Basically, pairs just returns the key and value in a table. You’d use it for looping like if you had a table:
[lua]
local myTable = {};
myTable.x = 1;
myTable.y = 2;
myTable.z = 3;

– k and v are variables. k = key, v = value.
for k, v in pairs(myTable) do
print(k…" => "…v)
end
[/lua]

This would output like:
x => 1
y => 2
z => 3.

Using ipairs is the same, but it has the values in order by their key, meaning the key has to be numeric.

Gimme an example.

[lua]
local ta = {
“a”;
“b”;
[“b”] = “c”;
“d”;

}

for k, v in ipairs(ta) do
print(k, v)
end
[/lua]

This will only print:
1 a
2 b
3 d

ipairs takes a little longer to run, so don’t do it unless it’s important that things are in a specific order.

ipairs is actually faster for numeric tables

No it’s not

It is for tables of up to around a few hundred numerically ordered elements

Someone proved it ages ago but I can’t seem to find the thread again now

(the difference is so small that it basically doesn’t matter)

I just did a test and well I’ll be damned (albeit all my indexes are numerical) ipairs is faster.
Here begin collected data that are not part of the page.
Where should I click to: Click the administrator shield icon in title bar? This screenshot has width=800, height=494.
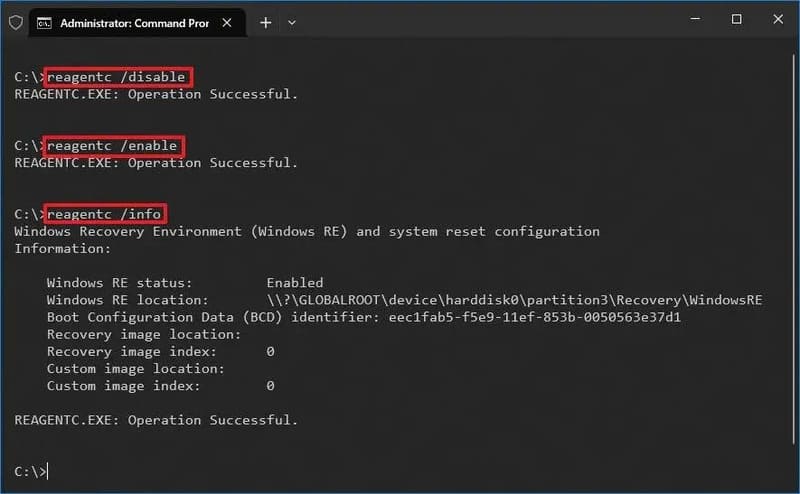pyautogui.click(x=14, y=22)
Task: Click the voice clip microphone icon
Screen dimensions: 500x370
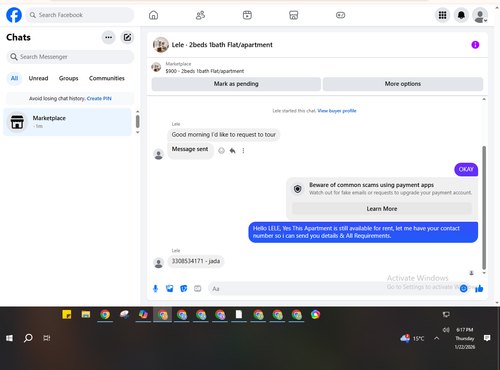Action: (155, 289)
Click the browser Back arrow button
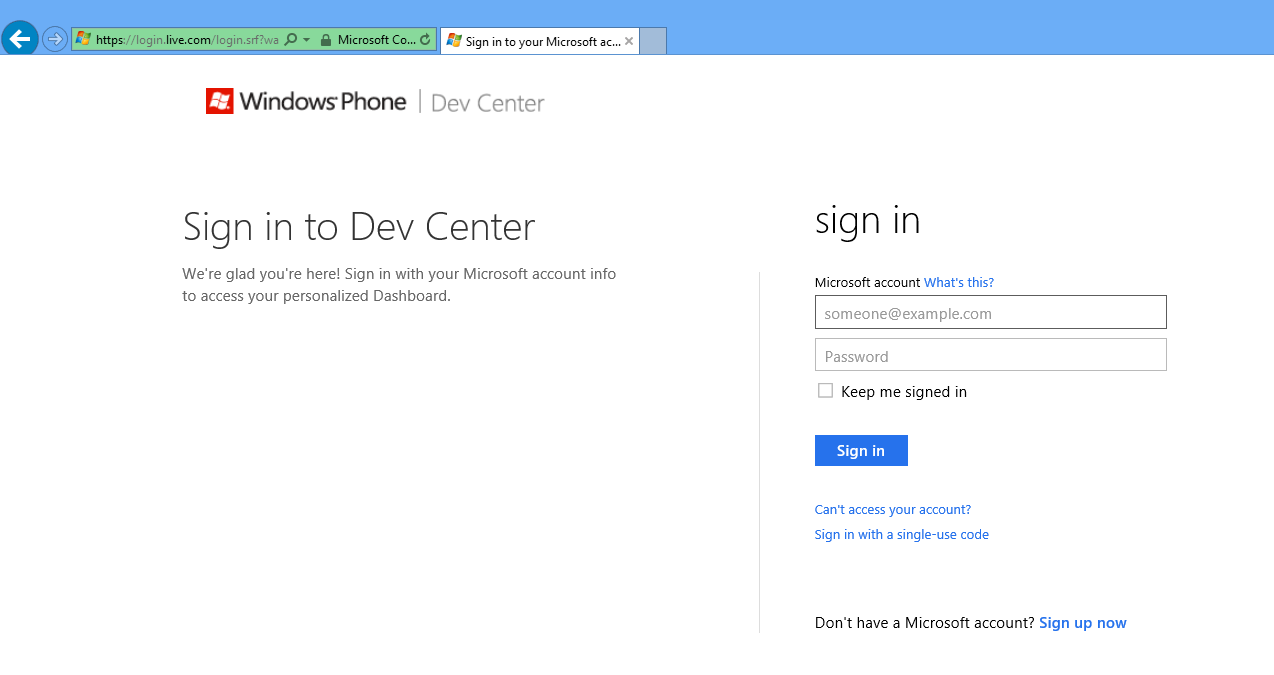Screen dimensions: 1274x675 tap(20, 40)
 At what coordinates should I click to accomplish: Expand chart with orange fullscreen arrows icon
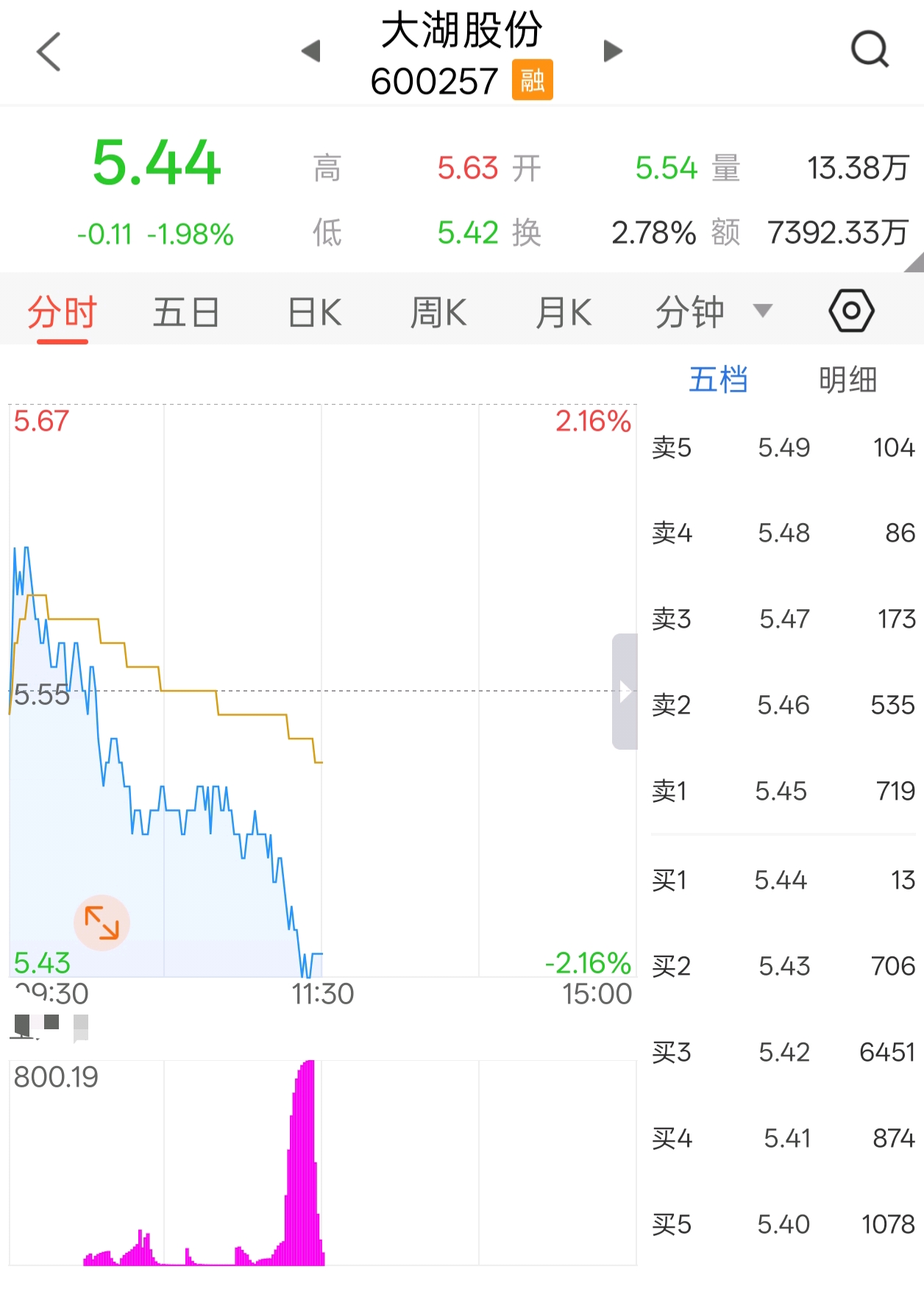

I had based my assumption on this.

[editline]2nd June 2013[/editline]

It is, however, several times slower when there are also alphanumeric indexes

From what I remember about the benchmarking, ipairs is faster but the difference is so small that it will never ever matter.

pairs and ipairs are both ordered (yes, pairs orders non-numeric keys by insertion order) but ipairs skips non-numeric keys. That’s about it. I’ve only seen one use of ipairs with the new luajit.

ipairs will also stop when it reaches a hole in the table:

[lua]t = { 1, 2, 3, 4, 5 }
t[ 4 ] = nil

for k, v in ipairs( t ) do
print( k, v )
end[/lua]

``````
1	1
2	2
3	3

``````

So it is only really meant for use on numeric keyed tables that do not have any gaps.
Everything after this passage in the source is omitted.